The truly tragic part is that despite all the cultural pride surrounding music, many families still treat it like a decorative hobby unless immediate fame appears. Children are encouraged to sing — provided it does not interfere with exams, coaching centers, government job preparation, or becoming “respectable.” World-class musicianship requires enormous uninterrupted practice during youth. You cannot become an elite composer, jazz pianist, or conductor casually between homework and family pressure. So Meghalaya produces many enthusiastic hobby musicians, but relatively few deeply developed masters.

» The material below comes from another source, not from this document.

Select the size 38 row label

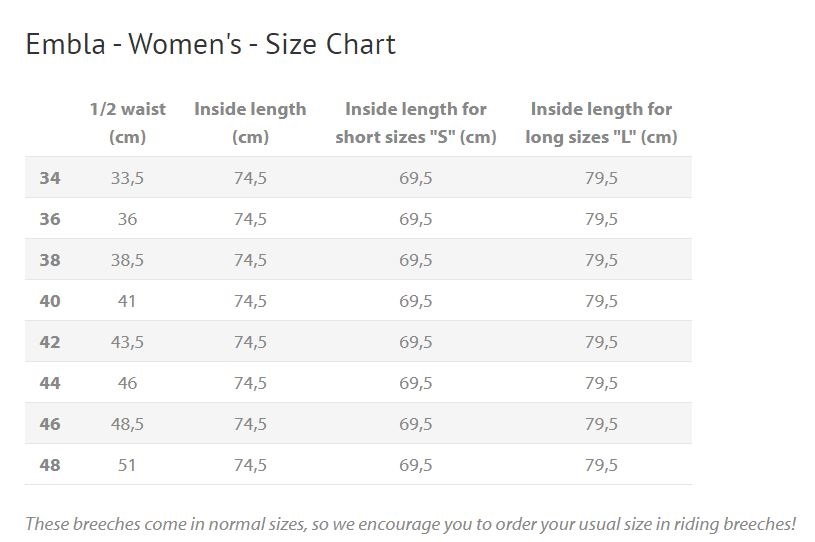click(x=50, y=260)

Then comes the government solution to everything: festivals and street gigs.  Across North East India, governments have discovered the magical mantra of taxpayer-funded music carnivals. Announce a “Mega International Concert for Tourism Promotion,” print giant banners with flaming guitars, fly in aging denture sporting rock bands nobody Googled after 1998, distribute VIP passes to politicians, and suddenly everyone pretends economic transformation is occurring.  Roads may still resemble lunar craters. Public schools may lack resources. Young musicians may still learn audio production from YouTube tutorials recorded in somebody’s basement in Ohio. But never mind — there is now a three-day, sometimes month-long “Global Music Fiesta.” Progress.

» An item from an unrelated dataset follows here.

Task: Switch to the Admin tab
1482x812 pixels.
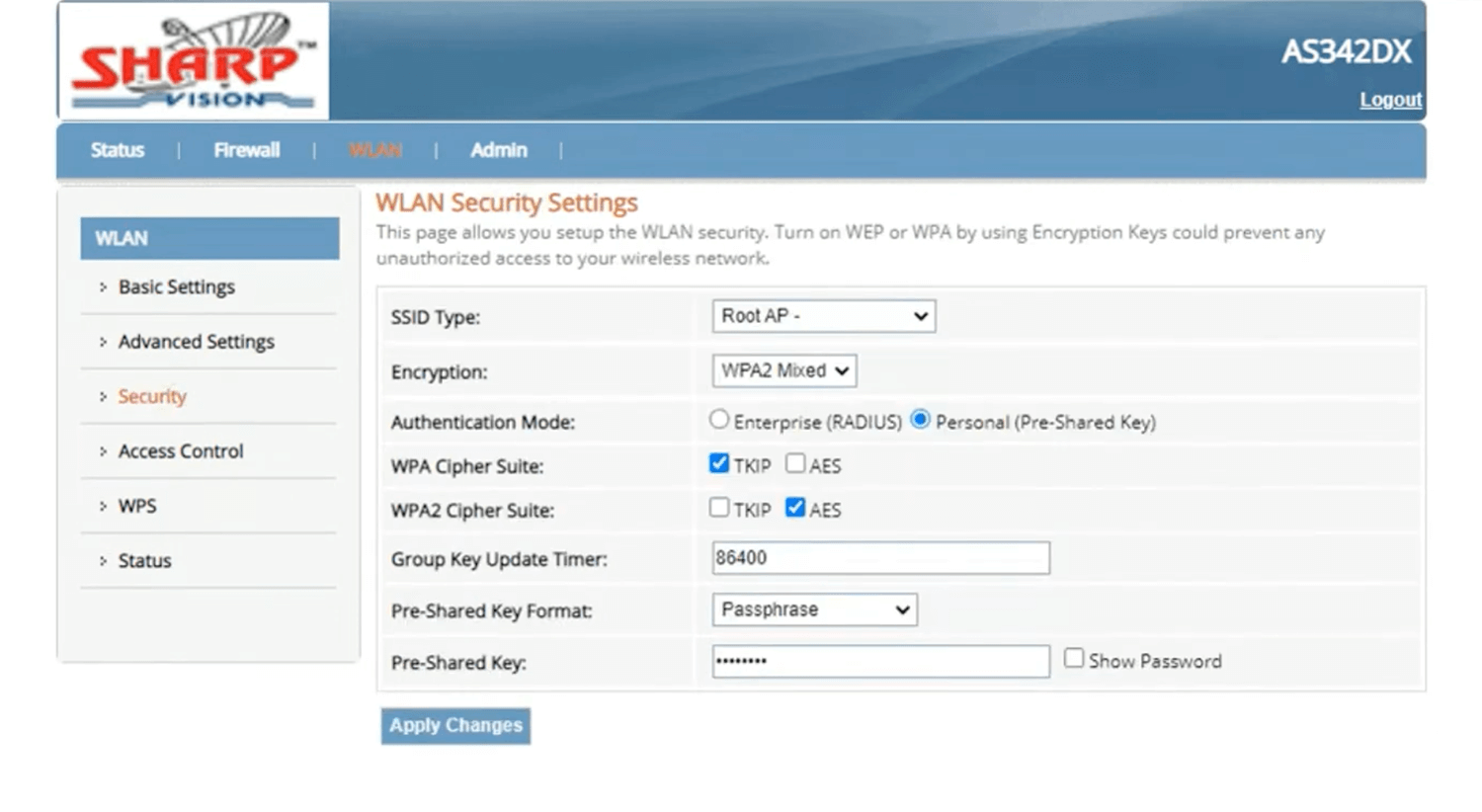Action: [498, 150]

The real tragedy is that governments increasingly treat music as tourism decoration rather than a discipline requiring infrastructure and education. Instead of building conservatories, scholarship programs, composition departments, production schools, or audio engineering institutes, they fund temporary spectacles filled with fireworks and political speeches about “youth empowerment.”  A two-week masterclass with world-class composers, jazz musicians, arrangers, or producers could transform an entire generation of musicians more effectively than another government-sponsored cover-band carnival.But education and conservatories are boring. Concerts and street gigs generate headlines and lucre.
NE India possesses enormous musical potential: strong choir traditions, multilingual influences, natural performance confidence, and deep community participation in music. In another ecosystem, the North East could have produced internationally respected composers, arrangers, producers, and orchestral musicians. But potential without discipline becomes mythology. And Shillong increasingly survives on mythology. The city loves calling itself the “Rock Capital of India,” but true rock cultures historically produced difficult experimentation, rebellious innovation, and original global movements. Shillong mostly produces emotionally sincere acoustic covers performed by men who appear one breakup away from writing poetry on Facebook. Pleasant? Absolutely. Revolutionary? Rarely.
The Bollywood fusion choirs and Dylan devotees deserve respect for giving Meghalaya visibility and pride. But eventually every music culture must decide whether it wants applause or greatness — because those are not always the same thing. Greatness demands difficulty. Difficulty demands sacrifice. Sacrifice demands obsession. And obsession is far harder than singing Valentine’s Day songs in cafés while everyone nods emotionally over garlic bread. The world does not remember cultures simply because they loved music. The world remembers cultures that changed it.